The secrecy capacity of a wiretap channel is the maximum achievable secrecy rate between the transmitter and a legitimate receiver, and a perfect secrecy constraint is imposed to make no information be attainable by an eavesdropper [1][2]. In the wireless environments, the time-varying characteristic of fading channels can also be exploited to enhance the secrecy capacity[3]. Further enhancements are attainable by employing multiple antennas at each node, e.g., in [4][5]. However, these secrecy capacity results [3, 4, 5] rely on perfect knowledge of the legitimate receiver’s channel state information at the transmitter (CSIT). Because of the limited feedback bandwidth and the delay caused by channel estimation, it may be hard to track the channel coefficients if they vary rapidly. Thus for fast-fading channels, it is more practical to consider the case with only partial CSIT of the legitimate channel. However, in this case, only some lower and upper bounds of the secrecy capacity are known [6][7], and the secrecy capacity is unknown. Although the general secrecy capacity formula is reported in [1], the optimal auxiliary random variable for prefixing in this formula is still unknown.

In this letter, we consider one important scenario of partial CSIT, i.e., the transmitter only knows the statistics of both the legitimate and eavesdropper channels but not the realizations of them. Under this scenario, we derive the secrecy capacity of the fast-fading, multiple-input single-output single-antenna-eavesdropper (MISOSE) wiretap channels, where the transmitter has multiple antennas while the legitimate receiver and eavesdropper each have single antenna. Both the coefficients of the legitimate and eavesdropper channels are Rayleigh faded. We first propose a new secrecy capacity upper bound to show that the transmission scheme in [6] is secrecy-capacity achieving, which is based on [1] with Gaussian input but without prefixing. Then we find the optimal channel input covariance matrix analytically to fully characterize the ergodic secrecy capacity, while such a optimization problem is solved numerically in [6] without guaranteeing the optimality. The key is to exploit the completely monotone property of the ergodic secrecy capacity, then invoking the stochastic ordering theory [8].
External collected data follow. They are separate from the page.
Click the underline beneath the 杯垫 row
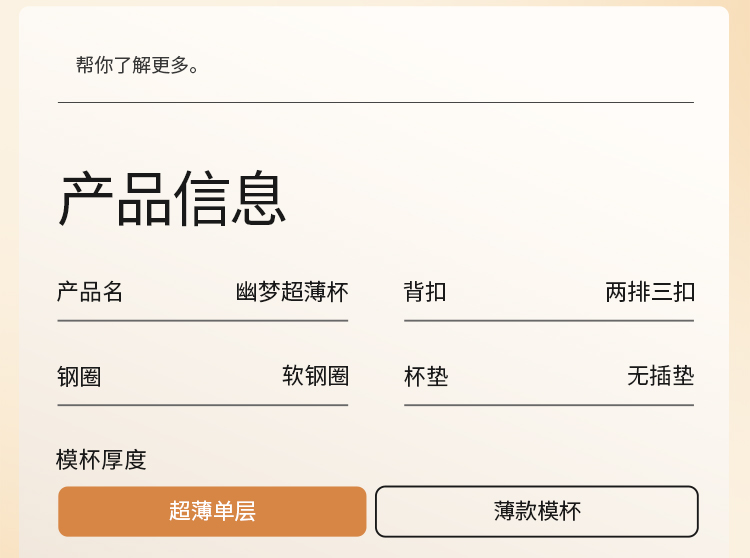Viewport: 750px width, 558px height. [x=548, y=405]
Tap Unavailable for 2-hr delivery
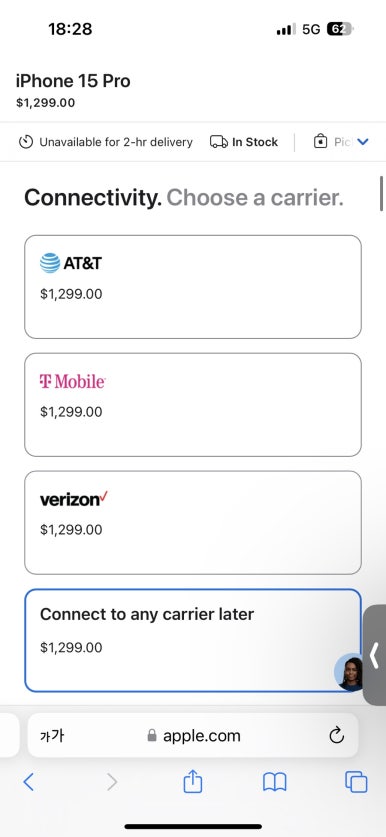This screenshot has width=386, height=837. (x=105, y=142)
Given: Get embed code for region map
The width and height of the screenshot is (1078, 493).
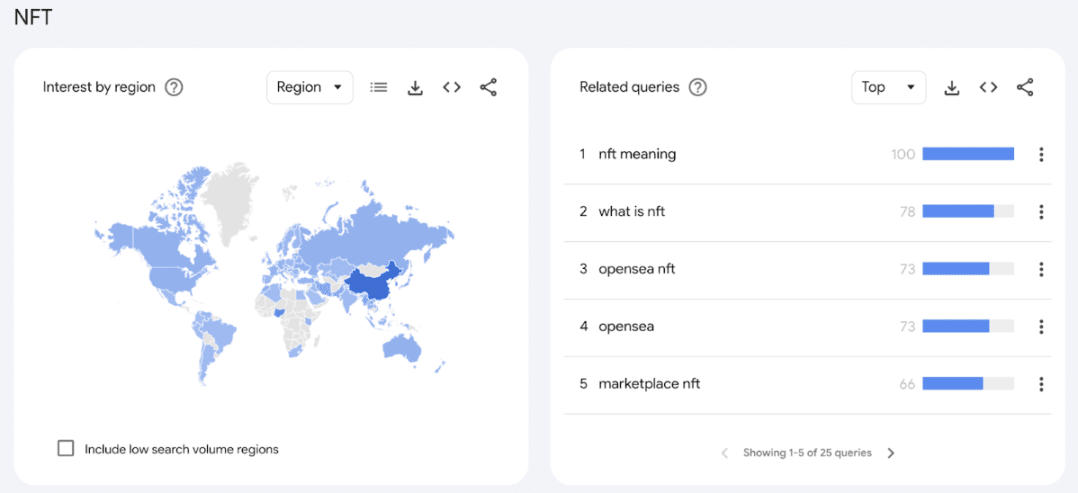Looking at the screenshot, I should point(452,87).
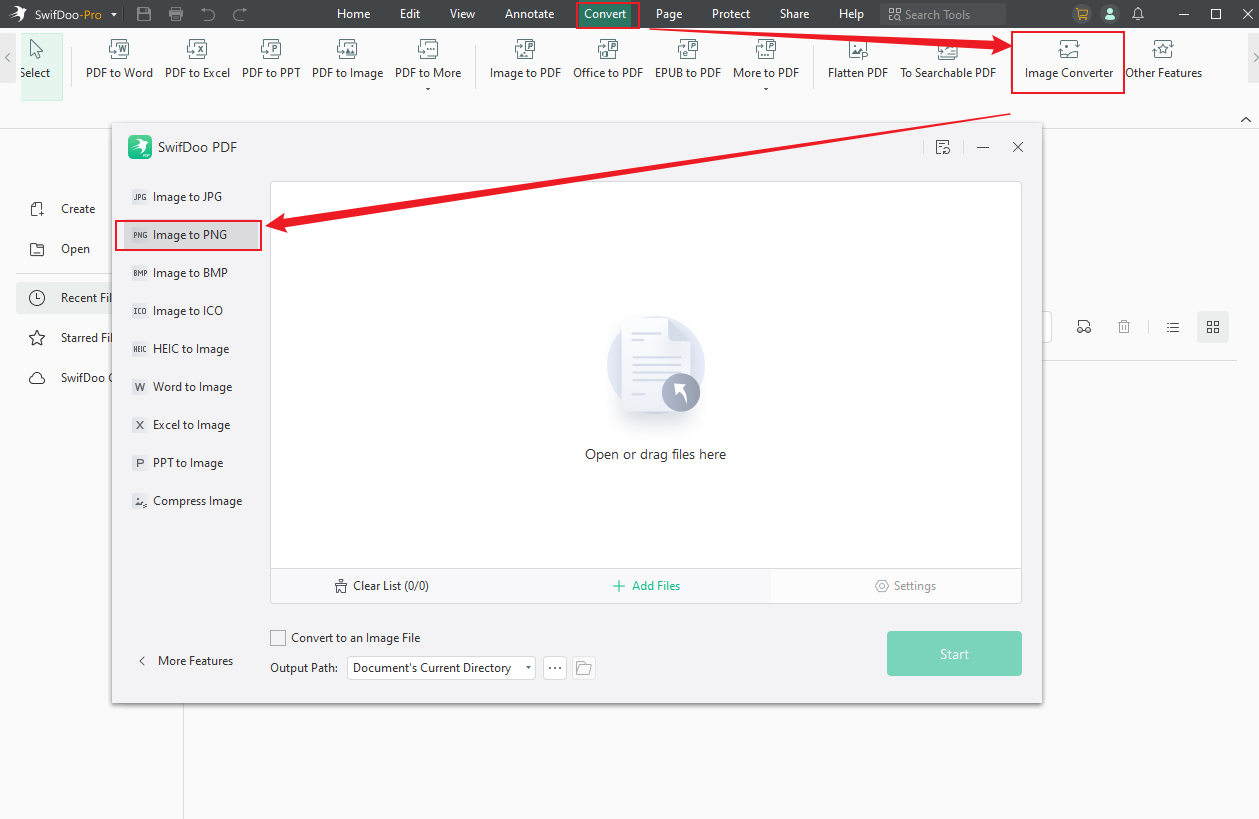Switch to the Annotate tab
The height and width of the screenshot is (819, 1259).
coord(529,14)
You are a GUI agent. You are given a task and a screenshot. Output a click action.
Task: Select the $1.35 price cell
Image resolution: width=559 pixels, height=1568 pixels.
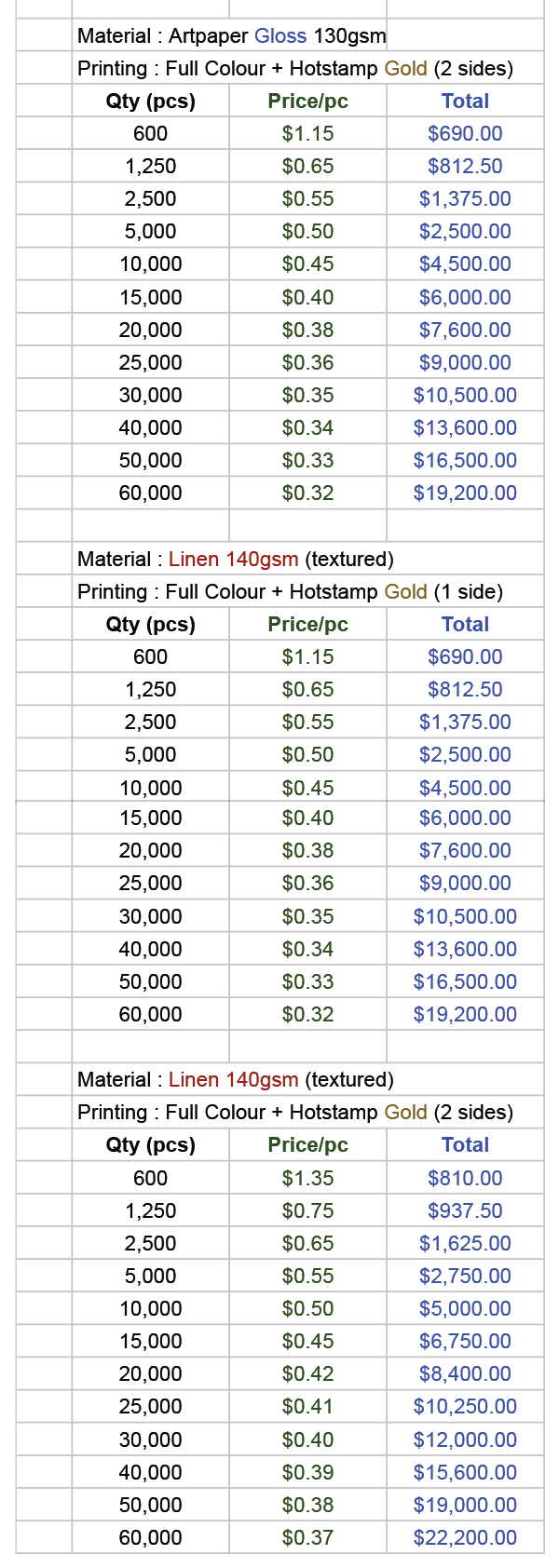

To obtain a tighter secrecy capacity upper bound than that reported in [7], we introduce another MISOSE channel with a relaxed secrecy constraint for upper-bounding, while finding the worst correlations between the coefficients of the legitimate and eavesdropper channels to tighten the bound. In [7], the upper bound is obtained by directly applying the concepts from [3][4] where the correlation is only introduced between the noises at the legitimate receiver and eavesdropper and the secrecy constraint is left unchanged. Note that the secrecy capacity lower bound in [7] is indeed not achievable. In order to achieve such a bound, the variable-rate coding in [3] must be invoked, where the full CSIT of the legitimate channel must be used to vary the transmission rate in every channel fading state. This can not be done with only statistical CSIT of the legitimate channel as in our setting. In addition to the CSIT assumptions, the secrecy capacity result of [3] is builded on the ergodic slow fading channel assumption where coding among lots of slow fading channel blocks (each block with lots of coded symbols) is used. This assumption may be unrealistic owing to the long latency. For fast fading channels with full CSIT of legitimate channel and statistical CSIT of the eavesdropper channel, only some achievability results are known [9]. In contrast to our results, in [9], the prefixing in [1] may be useful to increase the secrecy rate. More detailed comparisons between our results and those in [7][6][3] can be found in Remarks 1 and 2.

Ii System Model

In the considered MISOSE wiretap channel, we study the problem of reliably communicating a secret message from the transmitter to the legitimate receiver subject to a constraint on the information attainable by the eavesdropper (in upcoming (4)). The received signals and at the legitimate receiver and eavesdropper (each with single antenna) from the transmitter equipped with multiple-antenna, can be represented respectively as *** In this letter, is the vector norm of vector . The trace and complex conjugate transpose of matrix is denoted by and , respectively. The diagonal matrix is denoted by diag(.). The zero-mean complex Gaussian random vector with covariance matrix is denoted as . For random variables (vectors) and , is the probability distribution function (PDF) of , denotes the mutual information between them while denotes the conditional differential entropy. We use to represent that , and form a Markov chain. All the logarithm operations are of base 2 such that the unit of rates is in bit.

(1)
(2)

where is a complex vector representing the transmitted vector signal, is the number of transmit antennas, while and are independent and identically distributed (i.i.d.) circularly symmetric additive white Gaussian noise with zero mean and unit variance at the legitimate receiver and eavesdropper, respectively. In (1) and (2), and are both complex vectors, and representing the channels from the transmitter to the legitimate receiver and eavesdropper, respectively.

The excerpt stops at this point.